Canadian politician (1828–1910)

Alpheus Field Wood (May 30, 1828 – January 22, 1910) was an Ontario merchant and political figure. He represented Hastings North in the Legislative Assembly of Ontario from 1883 to 1894 as a Conservative member.

He was born in Jefferson County, New York in 1828, the son of Thomas Wood, who had settled in Bath, Upper Canada in 1810. He was educated in Upper Canada, taught school in Hastings County for three years and then opened a general store in Madoc. He later became involved in the hardware business and the trade in grain. Wood served in the local militia, becoming lieutenant-colonel, and was also a justice of the peace. In 1850, he married Eliza Ann Ross. He was reeve for Madoc township from 1857 to 1877 and during that period also served ten years as warden for the county.

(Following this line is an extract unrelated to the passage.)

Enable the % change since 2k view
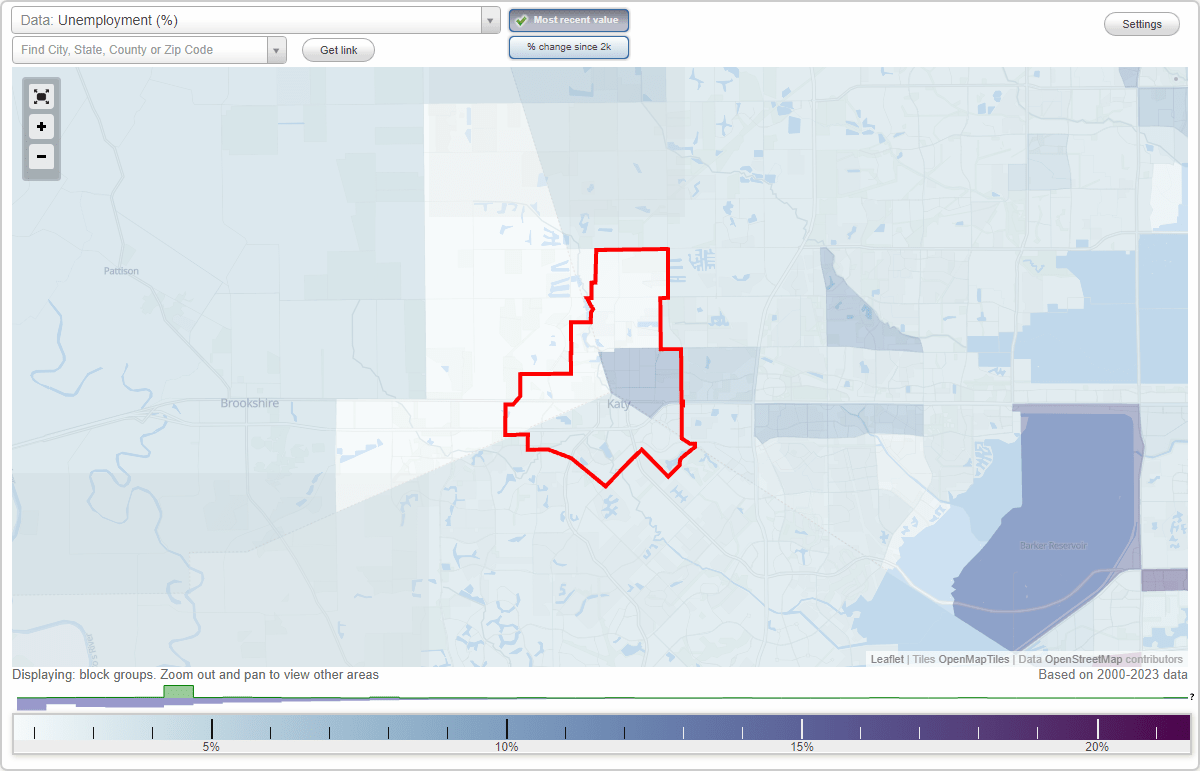 coord(568,46)
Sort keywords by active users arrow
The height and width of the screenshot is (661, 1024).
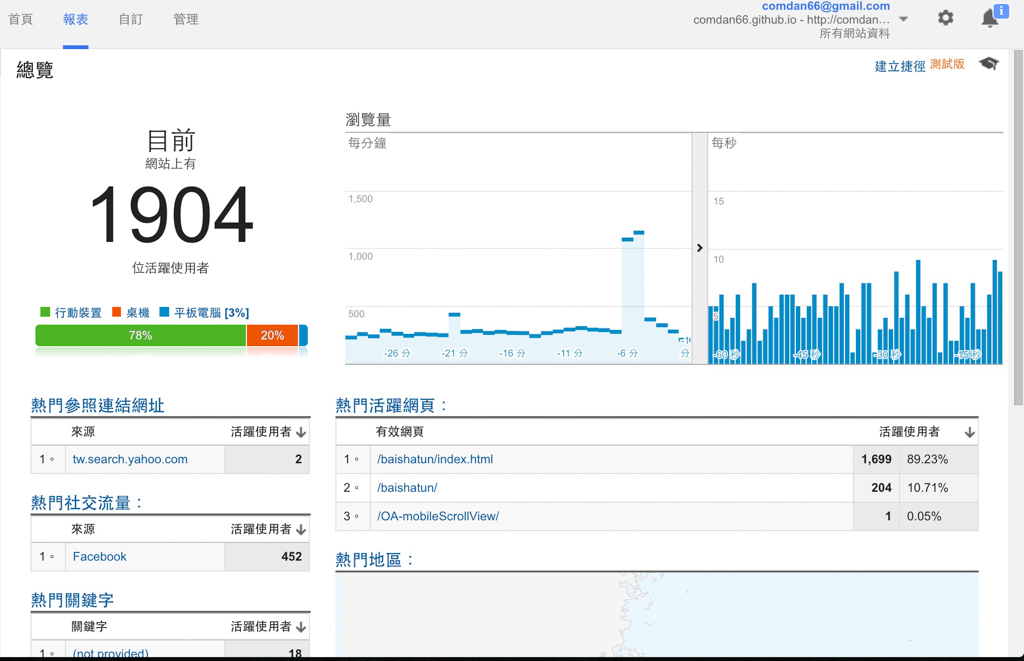click(x=301, y=627)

Wood was also president of the Belleville and North Hastings Railway and a director for the Grand Junction Railway and the Toronto and Ottawa Railway. In 1880, he was named government valuator for the Dominion of Canada. He was master and treasurer for the local Masonic lodge.

He was the brother of Samuel Casey Wood, who served as treasurer of Ontario. His son, William Field Wood was a physician in South Bend, Indiana.

He died on January 22, 1910, at the age of 81.